╔══
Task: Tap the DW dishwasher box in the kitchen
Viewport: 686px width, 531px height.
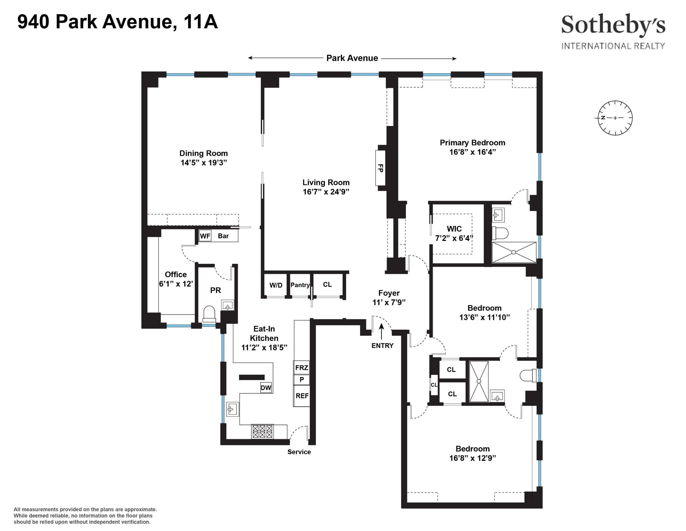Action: pos(266,387)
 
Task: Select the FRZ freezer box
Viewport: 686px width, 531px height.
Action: pos(302,368)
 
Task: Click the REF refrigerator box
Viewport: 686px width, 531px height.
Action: pos(302,396)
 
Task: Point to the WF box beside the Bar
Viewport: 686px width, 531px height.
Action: pos(205,236)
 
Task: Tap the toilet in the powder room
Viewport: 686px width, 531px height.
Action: pos(209,314)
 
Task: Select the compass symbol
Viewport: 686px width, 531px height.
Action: pos(615,118)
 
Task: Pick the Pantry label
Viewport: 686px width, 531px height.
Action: pos(300,285)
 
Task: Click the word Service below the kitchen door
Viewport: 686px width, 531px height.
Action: pos(299,452)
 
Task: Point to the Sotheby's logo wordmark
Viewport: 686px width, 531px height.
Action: pos(613,26)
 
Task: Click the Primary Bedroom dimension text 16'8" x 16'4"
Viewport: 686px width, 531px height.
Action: pos(472,152)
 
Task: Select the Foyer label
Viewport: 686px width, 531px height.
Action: pos(389,293)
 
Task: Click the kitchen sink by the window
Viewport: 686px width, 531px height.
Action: pos(232,409)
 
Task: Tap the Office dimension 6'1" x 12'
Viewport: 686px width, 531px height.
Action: pos(176,284)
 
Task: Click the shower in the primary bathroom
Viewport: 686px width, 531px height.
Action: pos(514,252)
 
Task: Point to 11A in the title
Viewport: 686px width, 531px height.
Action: pos(200,22)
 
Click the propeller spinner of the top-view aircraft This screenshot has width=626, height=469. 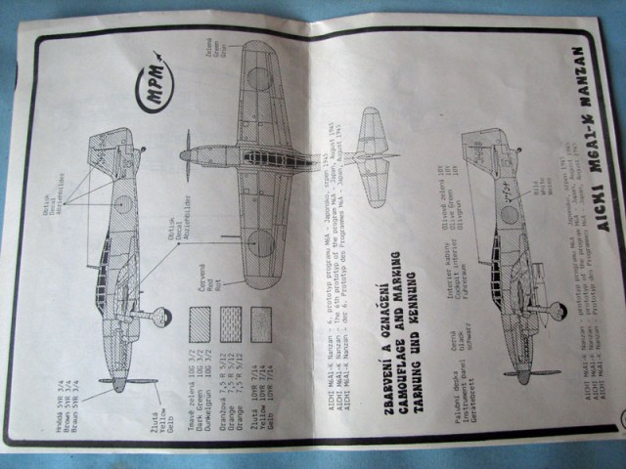pyautogui.click(x=185, y=155)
╚══
TASK OBJECTIVE:
Convert the part of the records that opens with the line containing "Task: Tap the Office" and closes with the line containing "Action: pos(200,22)" into a numbered list, skipping blank lines.

SOLUTION TO THE EXERCISE:
1. Task: Tap the Office dimension 6'1" x 12'
2. Viewport: 686px width, 531px height.
3. Action: pos(176,284)
4. Task: Click the shower in the primary bathroom
5. Viewport: 686px width, 531px height.
6. Action: pos(514,252)
7. Task: Point to 11A in the title
8. Viewport: 686px width, 531px height.
9. Action: pos(200,22)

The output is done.